À ce texte, voici la « glouse » qu’adjoint le Doyen du Chapitre de Rouen[2] :

« Et econverso. Et il fu dit, en le xie chapitre, que pesanteur infinie ne puet estre.

» Mes ici est à noter premièrement que l’isnelté du mouvement de la chose pesante ne croist pas tousjours en descendant, car se le moien par quoy il est fait estoit plus aspès ou plus fort à deviser en bas que en hault, ce pourrôit estre tellement que le mouvement serait plus tardif en la fin que au commencement, et tellement que l’isnelté sooit tousjours équale.

» Item. De ce qu’il dit que la pesanteur est plus grande de tant comme l’isnelté est plus grande, ce n’est pas à entendre de la pesanteur à prendre là pour qualité naturelle qui encline en bas.

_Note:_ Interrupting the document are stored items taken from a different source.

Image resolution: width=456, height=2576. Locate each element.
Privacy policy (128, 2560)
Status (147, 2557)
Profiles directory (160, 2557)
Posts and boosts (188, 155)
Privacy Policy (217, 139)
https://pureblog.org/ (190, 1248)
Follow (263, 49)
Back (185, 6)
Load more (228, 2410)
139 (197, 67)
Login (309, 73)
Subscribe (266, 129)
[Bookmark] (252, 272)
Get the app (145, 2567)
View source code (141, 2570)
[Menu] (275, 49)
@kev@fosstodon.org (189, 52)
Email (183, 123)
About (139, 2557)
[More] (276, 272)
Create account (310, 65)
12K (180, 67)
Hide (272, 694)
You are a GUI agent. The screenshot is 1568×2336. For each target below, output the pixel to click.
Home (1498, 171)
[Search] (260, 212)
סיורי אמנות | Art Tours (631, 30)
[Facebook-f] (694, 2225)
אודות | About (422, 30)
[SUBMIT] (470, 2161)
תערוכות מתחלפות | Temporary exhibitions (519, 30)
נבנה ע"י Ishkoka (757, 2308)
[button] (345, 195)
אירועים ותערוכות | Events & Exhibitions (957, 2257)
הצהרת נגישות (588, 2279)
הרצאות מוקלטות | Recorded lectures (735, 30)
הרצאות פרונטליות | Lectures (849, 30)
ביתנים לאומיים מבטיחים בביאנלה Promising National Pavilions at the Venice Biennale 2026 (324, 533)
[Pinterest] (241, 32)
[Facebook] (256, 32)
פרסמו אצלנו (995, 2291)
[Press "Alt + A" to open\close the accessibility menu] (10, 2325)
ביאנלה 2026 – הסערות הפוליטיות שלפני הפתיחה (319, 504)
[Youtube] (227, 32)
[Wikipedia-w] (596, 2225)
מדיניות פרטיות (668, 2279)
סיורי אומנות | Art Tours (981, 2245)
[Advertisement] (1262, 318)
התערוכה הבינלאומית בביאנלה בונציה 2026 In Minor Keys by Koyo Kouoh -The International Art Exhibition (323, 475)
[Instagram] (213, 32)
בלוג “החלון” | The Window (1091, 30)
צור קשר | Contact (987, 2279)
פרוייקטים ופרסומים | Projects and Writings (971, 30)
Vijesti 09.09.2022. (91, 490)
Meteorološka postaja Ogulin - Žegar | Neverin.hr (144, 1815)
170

» Car se une pierre d’une livre descendoit d’une lieue de hault et que le mouvement fust grandement plus isnel en la fin que au commencement, nientmoins la pierre ne auroit de pesanteur naturele plus à une fois que à autre.

» Mes l’en doit entendre par ceste pesanteur qui croist en descendant, une qualité accidentele, laquelle est causée par renforcement et l’accessement de l’isnelté, sicomme Je ay autres fois desclaré ou VIIe de Phisique, et ceste qualité peut estre appelé impétuosité.

» Et n’est pas proprement pesanteur ; car se un pertuis estoit decy iusques au centre de la terre et encor oultre, et une chose pesante descendoit par cest pertuis ou treu, quant elle vendroit au centre, elle passeroit oultre et monteroit par ceste qualité accidentele et aquise, et puis redescendroit et iroit et vendroit plusieurs fois en la manière que nous voions d’une chose pesante qui pent par une longue corde, et doncques n’est ce pas proprement pesanteur puis qu’elle fait monter en hault.

» Et telle qualité est en tout mouvement et naturel et violent toutteffois que l’isnelté va en croissant, fors ou mouvement du ciel.

  1. Isnelté = vitesse ; isnel = rapide ; isnelment = vivement.
  2. Nicole Oresme, loc. cit., fol. 17, col. a.